= Nicholas Childs =

Welsh musician and conductor

Nicholas John Childs (born 7 October 1961) is a Welsh musician, conductor, composer and brass educator.

Childs is known for his conducting of brass bands, winning numerous championships, his teaching at the university level, and his recordings of brass music. He is also the founder of two brass bands for children.

== Life and career ==
Childs was born on 7 October 1961 in Wales. He started playing baritone horn at a young age with guidance from his father John. Childs first performed with the Tredegar Junior Band and later the National Youth Brass Band of Great Britain.

At age 16, Childs became the Welsh and British Euphonium Champion. In 1985, he was voted International Euphonium Player of the Year.

Childs and his brother Bob toured internationally as the Childs Brothers. They debuted in Royal Albert Hall in 1984. His playing career included being Principal Euphonium at Grimethorpe Colliery Band and later the Foden's Band. Later performance appointments included euphonium tutor at the Royal Northern College of Music, Salford University and Huddersfield University.

Currently, Childs is the conductor and music director for the award-winning, Black Dyke Band. Under his baton, the band has won three European Championships.

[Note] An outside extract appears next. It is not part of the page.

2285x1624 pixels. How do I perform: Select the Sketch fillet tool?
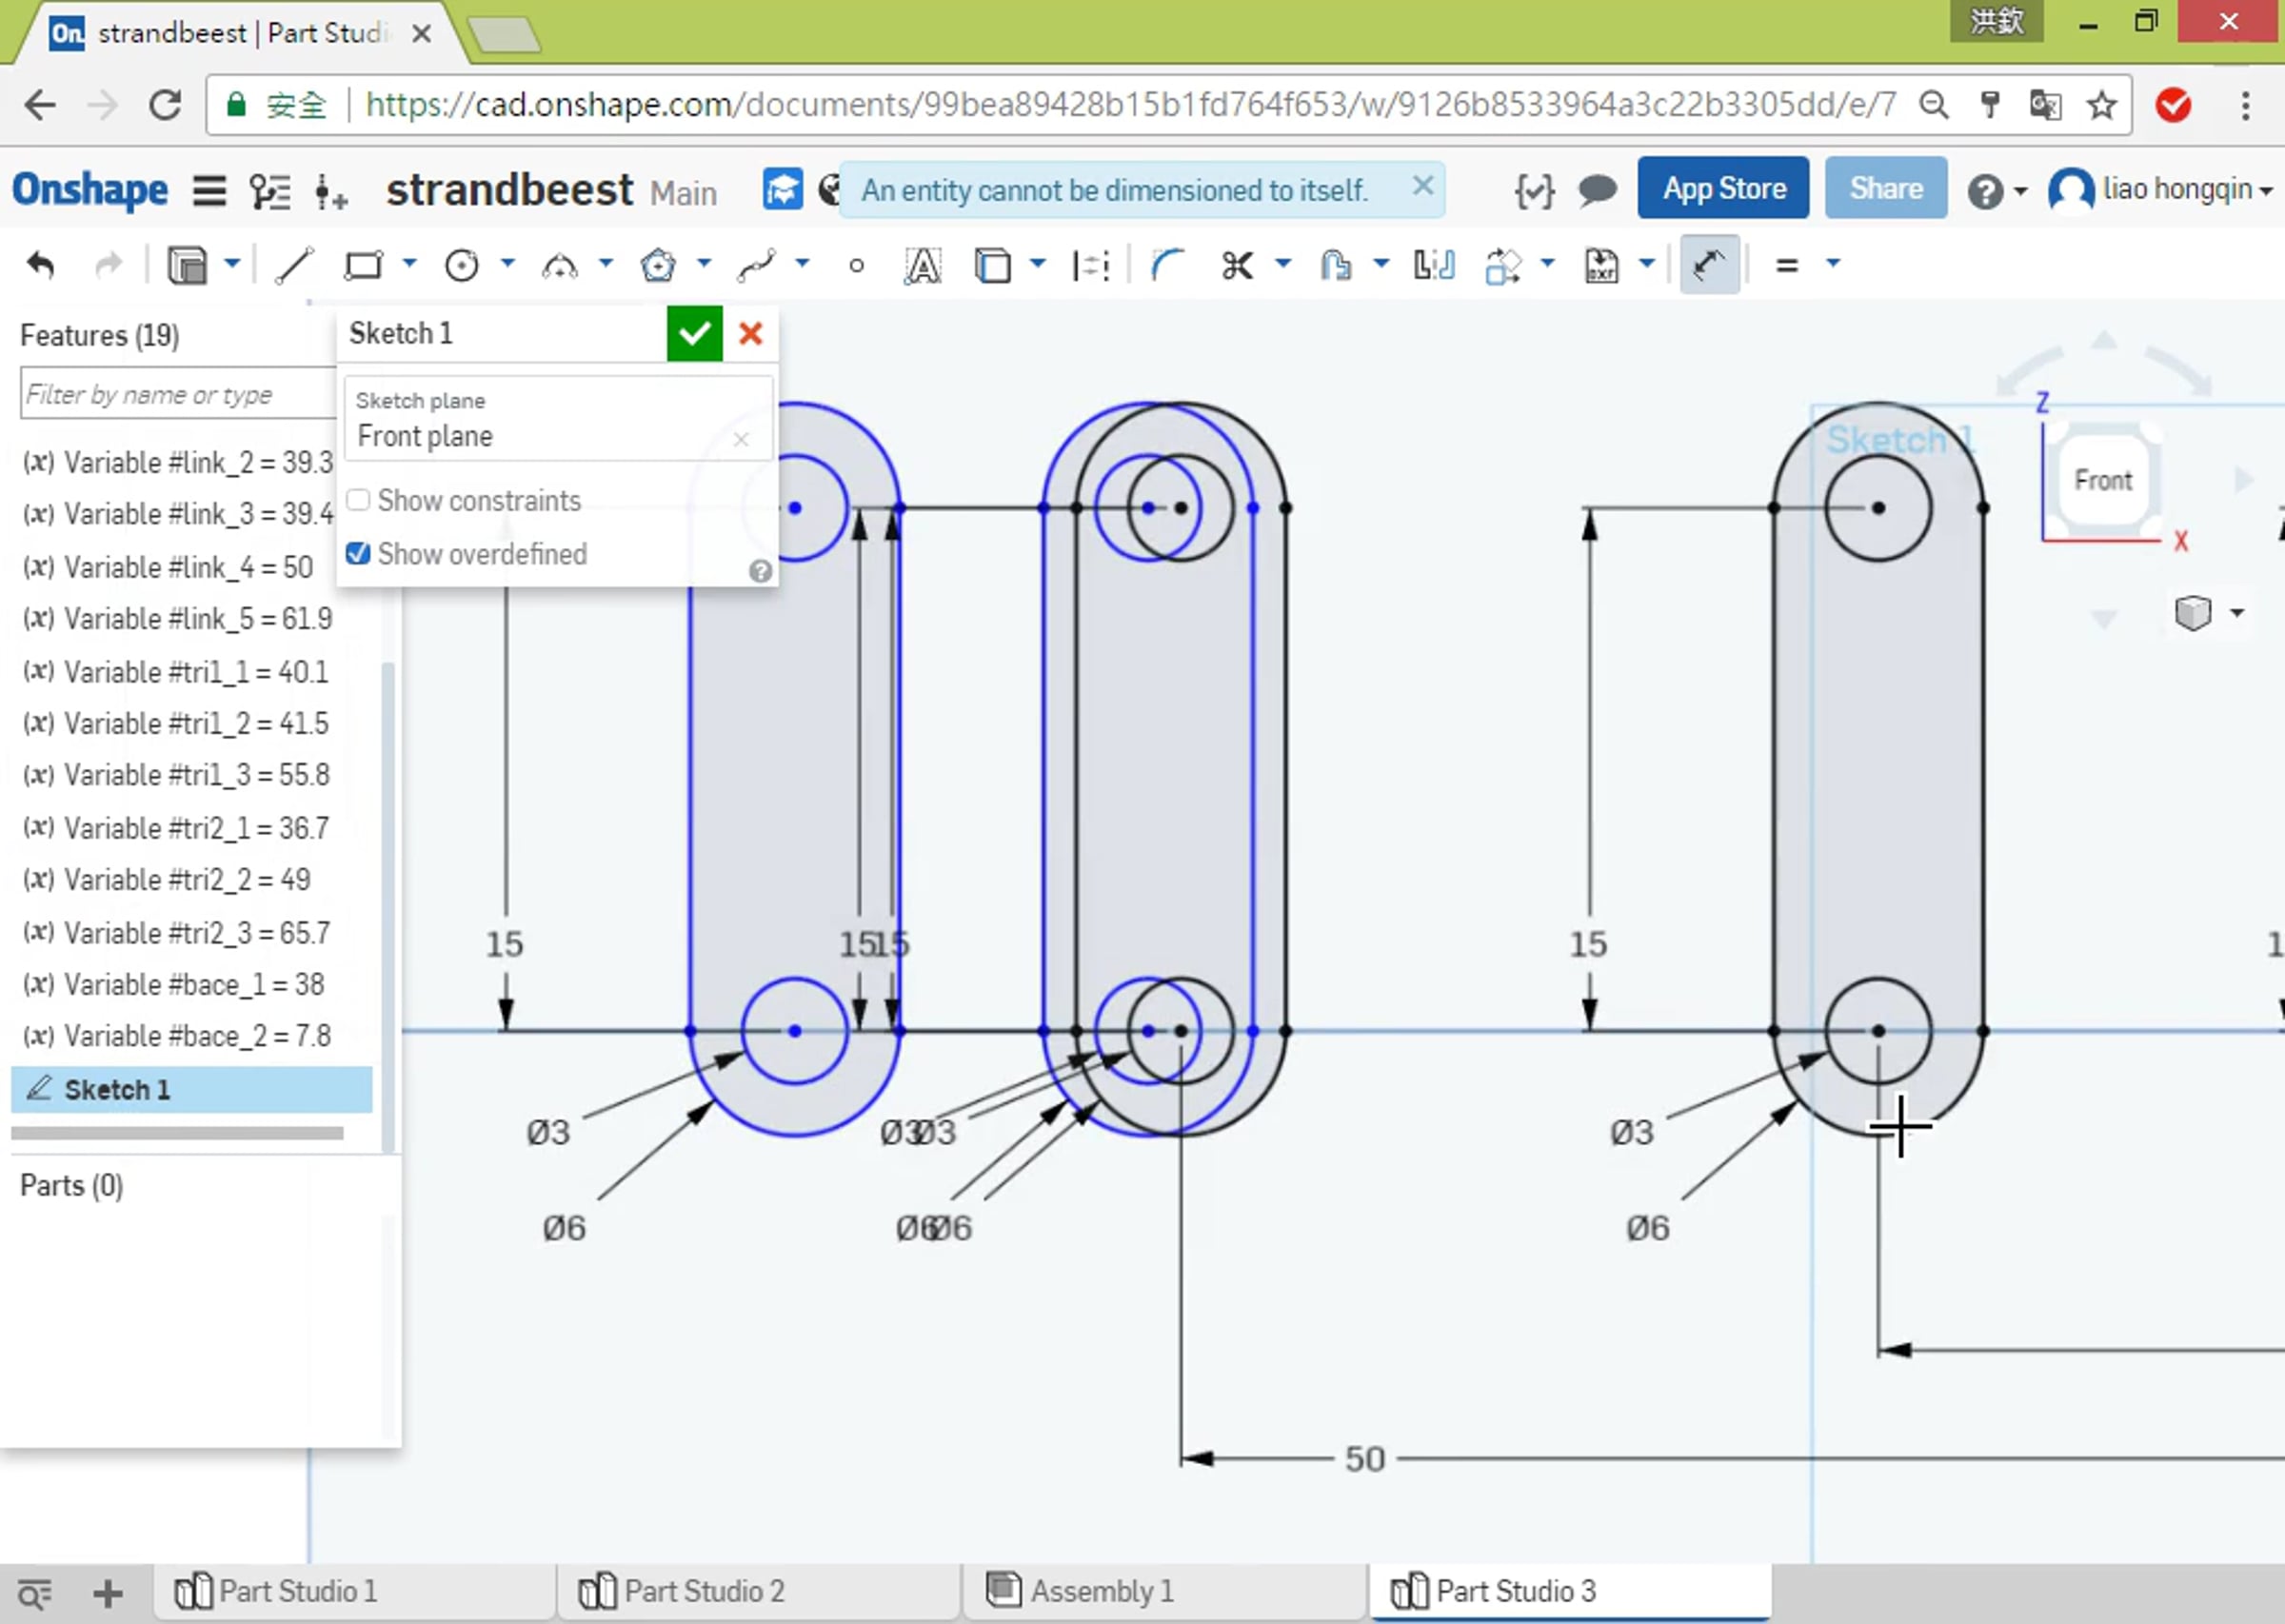(1166, 266)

Childs is married to Alison Childs, an administrator and brass instrumentalist. Their daughter Rebecca is also a baritone instrumentalist. His nephew, David Childs, the son of Robert Childs, is also a euphonium player, recording artist, and professor of euphonium at University of North Texas.

==Academic Awards==

- Associate Royal College of Music (1995)
- Fellow of the London College of Music (1996)
- Master of Arts University of Salford (1995)
- Doctor of Musical Arts University of Salford (2002)
- Honorary doctorate from Leeds University (2006)
- Professor of music recording and performance at Leeds University (2009)
- Professor at the Senzoku Gakuen Tokyo, Japan (2014)
- Professor at the Royal Northern College of Music (2016)
- Fellow of the Royal Northern College of Music (2024)

==Discography==
To date Childs has conducted one hundred and sixty commercial CD recordings. His works have received "CD of The Year" on multiple occasions by the British Bandsman, Brass Band World magazine and 4barsrest.

==Championships==
Childs has won the following championships:

- Three European Championships
- Six National Championships
- Three British Open Championships
- Six Scottish Open Championships
- Six Norwegian National Championships
- Nine Scottish Championships
- Thirty-Four Regional Championships
- Four English Championships
- One French National Championships
- One Swedish National Championships
- Three Grand Shields
- One All-England International Championships
- One Brass in Concert Championships

==Yorkshire Youth Brass Band==
Childs was the Founder of the Yorkshire Youth Brass Band. The YYBB is administered by Alison Childs.

==National Children's Brass Band of Great Britain==
The National Children's Brass Band was the concept of Nicholas Childs, who is the music director since 2006. The band is for brass players from age 8 to 14.